EXERCISE TASK 1
In the passage on civilian journalism, how did one of the best young reporters the writer knows learn to write news stories?
EXERCISE TASK 2
Please extend the passage on civilian journalism with a few more paragraphs, starting after its final sentence.

EXCERPT PROVIDED
┄┄┄┄┄┄┄┄┄┄┄┄┄┄┄┄┄┄┄┄

In the world of conventional journalists — my old world — the idea of a non-journalist, a “civilian,” doing our work is an outrage.

No matter that one of the best editors I know says writing a good straight news story is nothing more than a “parlor trick.” No matter that one of the best young reporters of my acquaintance learned to write news stories not in journalism school but by copying and rewriting stories from The New York Times and other papers.

In our minds, journalism is a high-church mixture of complex rules, codes, practices, skills, traditions and taboos. If not exactly a religion in our minds, we certainly consider it a “calling,” open only to those who receive and accept the mysterious call.

But with the rise of the Internet, no call is necessary. Spurred on by a historic presidential election, an increasing number of people are engaged in journalism on the Web. They are changing journalism for the better. Their impact will be felt in not only national politics but in something often more important: the coverage of city councils, mayors, neighborhoods, schools, crime, health care, poverty and other important aspects of life in America’s cities and towns.

┄┄┄┄┄┄┄┄┄┄┄┄┄┄┄┄┄┄┄┄

Collected data
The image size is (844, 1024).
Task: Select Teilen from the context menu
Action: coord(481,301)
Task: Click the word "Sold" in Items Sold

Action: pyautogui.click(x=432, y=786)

┄┄┄┄┄┄┄┄┄┄┄┄┄┄┄┄┄┄┄┄

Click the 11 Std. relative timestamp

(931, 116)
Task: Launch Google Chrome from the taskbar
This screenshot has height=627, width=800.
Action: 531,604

┄┄┄┄┄┄┄┄┄┄┄┄┄┄┄┄┄┄┄┄

TASK ANSWER 1
By copying and rewriting stories from The New York Times and other papers, not in journalism school.

TASK ANSWER 2
Some are amateurs, as in the case of contributors to OffTheBus, a presidential campaign site sponsored by The Huffington Post and NewAssignment.net. Truthdig, on the other hand, is produced largely by pros. The diversification of the media is a welcome development, especially in the coverage of the presidential campaign. Political journalism has become rooted in the obvious. It’s boring and mind-numbingly conventional.

When I was a young political writer for the Associated Press, then a bastion of conventional journalism, I used to escape its restrictions by writing part time for a small liberal magazine in Los Angeles called Frontier. It was against AP rules, but I correctly figured my bosses would never read the magazine.

The late Phil Kerby, the Frontier editor who later won a Pulitzer Prize as an editorial writer for the Los Angeles Times, urged me to stick it to those crooked lobbyists and legislators. These lectures were followed by his cautionary advice to be correct and careful. Kerby was a colleague of the late Carey McWilliams, a great historian and editor of The Nation. When Frontier folded, The Nation took it over. From working for Kerby and from reading and knowing McWilliams, I learned to deal with ideas, to develop my opinions and to back them up with solid reporting and direct, straight-ahead writing.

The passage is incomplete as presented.